▸ TASK
In your reply, write out the records exactly, each line intact.

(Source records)
^^^^
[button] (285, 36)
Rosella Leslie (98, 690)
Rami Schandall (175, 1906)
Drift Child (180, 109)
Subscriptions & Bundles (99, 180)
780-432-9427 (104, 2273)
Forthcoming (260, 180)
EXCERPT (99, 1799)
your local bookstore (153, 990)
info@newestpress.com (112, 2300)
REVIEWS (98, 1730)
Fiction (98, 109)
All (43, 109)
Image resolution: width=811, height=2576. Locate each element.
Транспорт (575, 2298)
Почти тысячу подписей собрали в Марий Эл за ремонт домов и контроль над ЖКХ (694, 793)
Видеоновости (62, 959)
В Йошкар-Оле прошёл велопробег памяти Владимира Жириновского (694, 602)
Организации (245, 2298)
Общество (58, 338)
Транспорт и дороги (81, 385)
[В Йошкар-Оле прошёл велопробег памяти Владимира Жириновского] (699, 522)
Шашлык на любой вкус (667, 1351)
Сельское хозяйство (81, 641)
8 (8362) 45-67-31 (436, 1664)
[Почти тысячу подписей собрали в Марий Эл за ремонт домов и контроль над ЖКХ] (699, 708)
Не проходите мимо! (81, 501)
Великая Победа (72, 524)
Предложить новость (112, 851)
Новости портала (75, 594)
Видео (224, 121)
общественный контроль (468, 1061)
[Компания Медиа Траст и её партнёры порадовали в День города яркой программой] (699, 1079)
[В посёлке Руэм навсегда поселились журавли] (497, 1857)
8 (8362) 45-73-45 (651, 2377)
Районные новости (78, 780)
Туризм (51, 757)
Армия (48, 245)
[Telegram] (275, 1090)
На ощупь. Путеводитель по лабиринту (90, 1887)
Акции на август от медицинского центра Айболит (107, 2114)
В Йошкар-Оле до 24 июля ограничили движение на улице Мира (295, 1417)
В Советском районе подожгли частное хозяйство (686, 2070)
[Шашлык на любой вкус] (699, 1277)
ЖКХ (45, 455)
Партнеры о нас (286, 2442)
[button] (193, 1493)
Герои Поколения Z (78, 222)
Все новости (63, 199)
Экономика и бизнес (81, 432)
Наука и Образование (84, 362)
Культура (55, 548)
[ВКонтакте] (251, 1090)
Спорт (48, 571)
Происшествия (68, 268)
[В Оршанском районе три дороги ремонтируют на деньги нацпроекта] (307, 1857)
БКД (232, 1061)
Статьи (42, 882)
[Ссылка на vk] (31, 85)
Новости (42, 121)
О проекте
^^^^
▸ WRITTEN SOLUTION
[button] (285, 36)
Rosella Leslie (98, 690)
Rami Schandall (175, 1906)
Drift Child (180, 109)
Subscriptions & Bundles (99, 180)
780-432-9427 (104, 2273)
Forthcoming (260, 180)
EXCERPT (99, 1799)
your local bookstore (153, 990)
info@newestpress.com (112, 2300)
REVIEWS (98, 1730)
Fiction (98, 109)
All (43, 109)
Image resolution: width=811, height=2576. Locate each element.
Транспорт (575, 2298)
Почти тысячу подписей собрали в Марий Эл за ремонт домов и контроль над ЖКХ (694, 793)
Видеоновости (62, 959)
В Йошкар-Оле прошёл велопробег памяти Владимира Жириновского (694, 602)
Организации (245, 2298)
Общество (58, 338)
Транспорт и дороги (81, 385)
[В Йошкар-Оле прошёл велопробег памяти Владимира Жириновского] (699, 522)
Шашлык на любой вкус (667, 1351)
Сельское хозяйство (81, 641)
8 (8362) 45-67-31 (436, 1664)
[Почти тысячу подписей собрали в Марий Эл за ремонт домов и контроль над ЖКХ] (699, 708)
Не проходите мимо! (81, 501)
Великая Победа (72, 524)
Предложить новость (112, 851)
Новости портала (75, 594)
Видео (224, 121)
общественный контроль (468, 1061)
[Компания Медиа Траст и её партнёры порадовали в День города яркой программой] (699, 1079)
[В посёлке Руэм навсегда поселились журавли] (497, 1857)
8 (8362) 45-73-45 (651, 2377)
Районные новости (78, 780)
Туризм (51, 757)
Армия (48, 245)
[Telegram] (275, 1090)
На ощупь. Путеводитель по лабиринту (90, 1887)
Акции на август от медицинского центра Айболит (107, 2114)
В Йошкар-Оле до 24 июля ограничили движение на улице Мира (295, 1417)
В Советском районе подожгли частное хозяйство (686, 2070)
[Шашлык на любой вкус] (699, 1277)
ЖКХ (45, 455)
Партнеры о нас (286, 2442)
[button] (193, 1493)
Герои Поколения Z (78, 222)
Все новости (63, 199)
Экономика и бизнес (81, 432)
Наука и Образование (84, 362)
Культура (55, 548)
[ВКонтакте] (251, 1090)
Спорт (48, 571)
Происшествия (68, 268)
[В Оршанском районе три дороги ремонтируют на деньги нацпроекта] (307, 1857)
БКД (232, 1061)
Статьи (42, 882)
[Ссылка на vk] (31, 85)
Новости (42, 121)
О проекте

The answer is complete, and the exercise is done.